Entries on where items appear:
########

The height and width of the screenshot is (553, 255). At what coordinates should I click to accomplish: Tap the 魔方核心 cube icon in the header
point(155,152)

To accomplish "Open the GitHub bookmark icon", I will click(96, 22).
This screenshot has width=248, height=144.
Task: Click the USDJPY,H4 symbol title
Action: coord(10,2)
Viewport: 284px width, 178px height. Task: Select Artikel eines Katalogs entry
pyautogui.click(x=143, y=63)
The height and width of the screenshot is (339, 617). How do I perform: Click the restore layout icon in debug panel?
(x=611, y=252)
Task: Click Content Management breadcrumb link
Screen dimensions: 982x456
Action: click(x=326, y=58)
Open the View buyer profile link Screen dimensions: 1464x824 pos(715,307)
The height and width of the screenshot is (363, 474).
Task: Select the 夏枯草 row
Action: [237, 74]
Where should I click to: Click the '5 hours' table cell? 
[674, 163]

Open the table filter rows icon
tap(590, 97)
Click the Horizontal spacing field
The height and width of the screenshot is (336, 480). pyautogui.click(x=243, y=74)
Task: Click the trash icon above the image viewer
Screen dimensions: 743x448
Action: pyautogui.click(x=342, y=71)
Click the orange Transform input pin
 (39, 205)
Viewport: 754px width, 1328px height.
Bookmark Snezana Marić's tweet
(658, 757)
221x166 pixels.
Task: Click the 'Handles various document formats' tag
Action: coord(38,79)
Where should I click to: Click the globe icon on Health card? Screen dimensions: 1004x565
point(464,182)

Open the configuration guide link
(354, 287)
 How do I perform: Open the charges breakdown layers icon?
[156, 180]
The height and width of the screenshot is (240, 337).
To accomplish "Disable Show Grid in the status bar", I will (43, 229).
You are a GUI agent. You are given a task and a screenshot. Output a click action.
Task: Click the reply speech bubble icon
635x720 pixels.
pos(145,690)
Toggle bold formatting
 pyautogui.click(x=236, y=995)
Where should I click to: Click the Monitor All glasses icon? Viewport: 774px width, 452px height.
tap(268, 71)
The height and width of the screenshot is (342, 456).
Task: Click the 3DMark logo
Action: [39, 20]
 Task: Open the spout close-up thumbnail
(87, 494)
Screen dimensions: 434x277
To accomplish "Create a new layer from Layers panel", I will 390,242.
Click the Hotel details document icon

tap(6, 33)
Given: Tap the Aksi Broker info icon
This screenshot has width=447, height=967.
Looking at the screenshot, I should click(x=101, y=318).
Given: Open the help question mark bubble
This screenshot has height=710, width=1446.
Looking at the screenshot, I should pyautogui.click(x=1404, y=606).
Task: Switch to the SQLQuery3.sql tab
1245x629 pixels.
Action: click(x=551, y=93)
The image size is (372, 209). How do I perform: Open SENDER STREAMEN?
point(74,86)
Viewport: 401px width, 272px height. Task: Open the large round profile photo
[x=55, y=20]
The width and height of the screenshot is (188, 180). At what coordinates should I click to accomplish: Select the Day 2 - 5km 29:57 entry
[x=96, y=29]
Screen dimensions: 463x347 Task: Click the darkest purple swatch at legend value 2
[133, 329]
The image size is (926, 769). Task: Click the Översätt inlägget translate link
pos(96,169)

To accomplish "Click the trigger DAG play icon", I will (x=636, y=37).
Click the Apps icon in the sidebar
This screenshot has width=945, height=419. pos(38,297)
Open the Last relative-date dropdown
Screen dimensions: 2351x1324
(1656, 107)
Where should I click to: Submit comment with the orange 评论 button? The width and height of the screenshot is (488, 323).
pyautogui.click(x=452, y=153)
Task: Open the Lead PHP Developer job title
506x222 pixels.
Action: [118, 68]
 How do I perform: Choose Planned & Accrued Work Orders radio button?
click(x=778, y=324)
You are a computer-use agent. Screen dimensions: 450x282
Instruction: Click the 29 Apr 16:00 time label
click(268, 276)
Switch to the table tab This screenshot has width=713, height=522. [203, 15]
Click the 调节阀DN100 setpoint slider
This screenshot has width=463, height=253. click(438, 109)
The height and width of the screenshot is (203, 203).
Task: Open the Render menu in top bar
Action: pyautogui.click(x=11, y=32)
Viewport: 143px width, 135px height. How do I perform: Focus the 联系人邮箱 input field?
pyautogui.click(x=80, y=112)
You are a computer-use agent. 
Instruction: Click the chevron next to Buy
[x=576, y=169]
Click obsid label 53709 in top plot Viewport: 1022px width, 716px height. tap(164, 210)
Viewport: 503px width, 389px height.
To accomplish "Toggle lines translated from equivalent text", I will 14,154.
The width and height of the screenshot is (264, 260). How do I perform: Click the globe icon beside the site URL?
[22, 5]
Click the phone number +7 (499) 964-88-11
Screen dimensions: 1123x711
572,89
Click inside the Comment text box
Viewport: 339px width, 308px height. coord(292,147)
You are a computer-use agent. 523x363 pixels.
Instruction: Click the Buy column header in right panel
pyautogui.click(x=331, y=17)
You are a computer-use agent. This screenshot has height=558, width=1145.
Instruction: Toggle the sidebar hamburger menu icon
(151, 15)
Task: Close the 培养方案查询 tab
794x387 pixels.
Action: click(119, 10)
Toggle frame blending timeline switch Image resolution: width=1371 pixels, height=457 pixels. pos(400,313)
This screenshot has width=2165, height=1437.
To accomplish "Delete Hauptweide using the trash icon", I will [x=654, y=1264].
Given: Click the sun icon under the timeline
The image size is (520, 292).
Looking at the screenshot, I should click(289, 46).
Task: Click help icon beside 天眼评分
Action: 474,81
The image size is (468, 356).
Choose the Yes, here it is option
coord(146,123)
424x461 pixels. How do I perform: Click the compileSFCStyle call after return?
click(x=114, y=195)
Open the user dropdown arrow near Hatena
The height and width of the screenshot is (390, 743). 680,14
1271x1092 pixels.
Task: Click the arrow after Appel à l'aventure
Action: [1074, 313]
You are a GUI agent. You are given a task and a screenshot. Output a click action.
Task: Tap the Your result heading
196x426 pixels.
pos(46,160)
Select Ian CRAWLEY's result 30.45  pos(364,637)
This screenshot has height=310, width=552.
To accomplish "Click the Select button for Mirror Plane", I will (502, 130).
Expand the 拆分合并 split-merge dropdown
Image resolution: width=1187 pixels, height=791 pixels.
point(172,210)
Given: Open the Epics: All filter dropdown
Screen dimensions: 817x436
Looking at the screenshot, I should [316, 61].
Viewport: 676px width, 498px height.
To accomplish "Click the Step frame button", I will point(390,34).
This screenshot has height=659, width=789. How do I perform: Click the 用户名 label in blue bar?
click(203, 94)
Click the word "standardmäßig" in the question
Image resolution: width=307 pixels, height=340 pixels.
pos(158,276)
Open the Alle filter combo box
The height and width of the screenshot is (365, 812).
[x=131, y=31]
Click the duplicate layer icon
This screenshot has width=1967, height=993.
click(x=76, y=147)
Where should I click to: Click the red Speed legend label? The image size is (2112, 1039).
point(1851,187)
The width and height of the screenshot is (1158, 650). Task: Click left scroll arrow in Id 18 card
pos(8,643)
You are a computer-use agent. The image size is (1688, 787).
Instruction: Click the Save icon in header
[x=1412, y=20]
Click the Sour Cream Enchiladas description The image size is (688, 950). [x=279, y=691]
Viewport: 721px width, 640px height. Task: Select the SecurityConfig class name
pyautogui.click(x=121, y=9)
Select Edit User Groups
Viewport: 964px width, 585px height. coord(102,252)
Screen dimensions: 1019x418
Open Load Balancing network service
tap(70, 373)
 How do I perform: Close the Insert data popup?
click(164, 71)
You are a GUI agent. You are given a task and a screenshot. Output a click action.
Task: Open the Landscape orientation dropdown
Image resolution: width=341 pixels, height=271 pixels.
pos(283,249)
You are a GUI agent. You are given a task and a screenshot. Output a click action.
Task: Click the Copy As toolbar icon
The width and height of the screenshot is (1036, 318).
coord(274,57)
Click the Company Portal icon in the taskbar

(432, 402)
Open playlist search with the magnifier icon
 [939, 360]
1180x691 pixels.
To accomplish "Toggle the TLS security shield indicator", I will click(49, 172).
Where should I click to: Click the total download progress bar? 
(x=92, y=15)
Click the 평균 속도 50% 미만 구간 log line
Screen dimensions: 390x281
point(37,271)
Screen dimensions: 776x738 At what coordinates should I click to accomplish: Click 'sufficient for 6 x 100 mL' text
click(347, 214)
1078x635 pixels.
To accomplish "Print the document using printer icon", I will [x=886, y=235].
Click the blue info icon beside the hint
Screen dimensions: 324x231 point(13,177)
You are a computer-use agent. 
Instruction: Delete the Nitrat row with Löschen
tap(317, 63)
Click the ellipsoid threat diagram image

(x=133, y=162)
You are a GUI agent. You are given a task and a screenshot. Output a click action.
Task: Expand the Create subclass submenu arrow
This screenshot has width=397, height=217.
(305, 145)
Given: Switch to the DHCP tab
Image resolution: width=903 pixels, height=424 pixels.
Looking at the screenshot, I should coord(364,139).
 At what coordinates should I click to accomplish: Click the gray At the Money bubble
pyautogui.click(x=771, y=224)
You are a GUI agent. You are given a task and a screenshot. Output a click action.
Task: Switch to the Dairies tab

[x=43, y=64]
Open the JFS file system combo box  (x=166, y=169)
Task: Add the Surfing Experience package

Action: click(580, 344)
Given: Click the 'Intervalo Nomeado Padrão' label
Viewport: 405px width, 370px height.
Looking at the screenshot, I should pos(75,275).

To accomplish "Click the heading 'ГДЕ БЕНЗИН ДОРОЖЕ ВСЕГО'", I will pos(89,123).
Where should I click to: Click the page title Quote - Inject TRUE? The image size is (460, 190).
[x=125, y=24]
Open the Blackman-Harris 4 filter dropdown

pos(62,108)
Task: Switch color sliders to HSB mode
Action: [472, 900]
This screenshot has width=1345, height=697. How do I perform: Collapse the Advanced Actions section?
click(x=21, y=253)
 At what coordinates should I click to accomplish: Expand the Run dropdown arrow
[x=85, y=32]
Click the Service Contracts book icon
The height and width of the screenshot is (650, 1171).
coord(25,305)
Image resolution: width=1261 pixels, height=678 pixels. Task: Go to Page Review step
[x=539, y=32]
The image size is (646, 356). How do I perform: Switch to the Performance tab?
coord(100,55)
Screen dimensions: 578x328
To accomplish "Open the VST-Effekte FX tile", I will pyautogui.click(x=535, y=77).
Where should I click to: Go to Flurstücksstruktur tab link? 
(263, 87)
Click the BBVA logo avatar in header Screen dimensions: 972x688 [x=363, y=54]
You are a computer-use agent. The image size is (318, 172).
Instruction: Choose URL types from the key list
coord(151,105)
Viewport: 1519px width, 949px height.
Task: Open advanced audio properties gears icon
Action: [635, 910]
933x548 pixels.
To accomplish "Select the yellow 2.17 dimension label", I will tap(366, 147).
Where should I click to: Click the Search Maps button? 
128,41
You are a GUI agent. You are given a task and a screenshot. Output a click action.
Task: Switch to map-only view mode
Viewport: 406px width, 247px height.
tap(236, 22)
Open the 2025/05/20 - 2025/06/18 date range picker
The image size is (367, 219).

########

Format the listing from its first line through the line containing "Action: [237, 74]" as a JSON list of strings, one string per line, leaving out blank lines.

[
  "The height and width of the screenshot is (553, 255). At what coordinates should I click to accomplish: Tap the 魔方核心 cube icon in the header",
  "point(155,152)",
  "To accomplish \"Open the GitHub bookmark icon\", I will click(96, 22).",
  "This screenshot has width=248, height=144.",
  "Task: Click the USDJPY,H4 symbol title",
  "Action: coord(10,2)",
  "Viewport: 284px width, 178px height. Task: Select Artikel eines Katalogs entry",
  "pyautogui.click(x=143, y=63)",
  "The height and width of the screenshot is (339, 617). How do I perform: Click the restore layout icon in debug panel?",
  "(x=611, y=252)",
  "Task: Click Content Management breadcrumb link",
  "Screen dimensions: 982x456",
  "Action: click(x=326, y=58)",
  "Open the View buyer profile link Screen dimensions: 1464x824 pos(715,307)",
  "The height and width of the screenshot is (363, 474).",
  "Task: Select the 夏枯草 row",
  "Action: [237, 74]"
]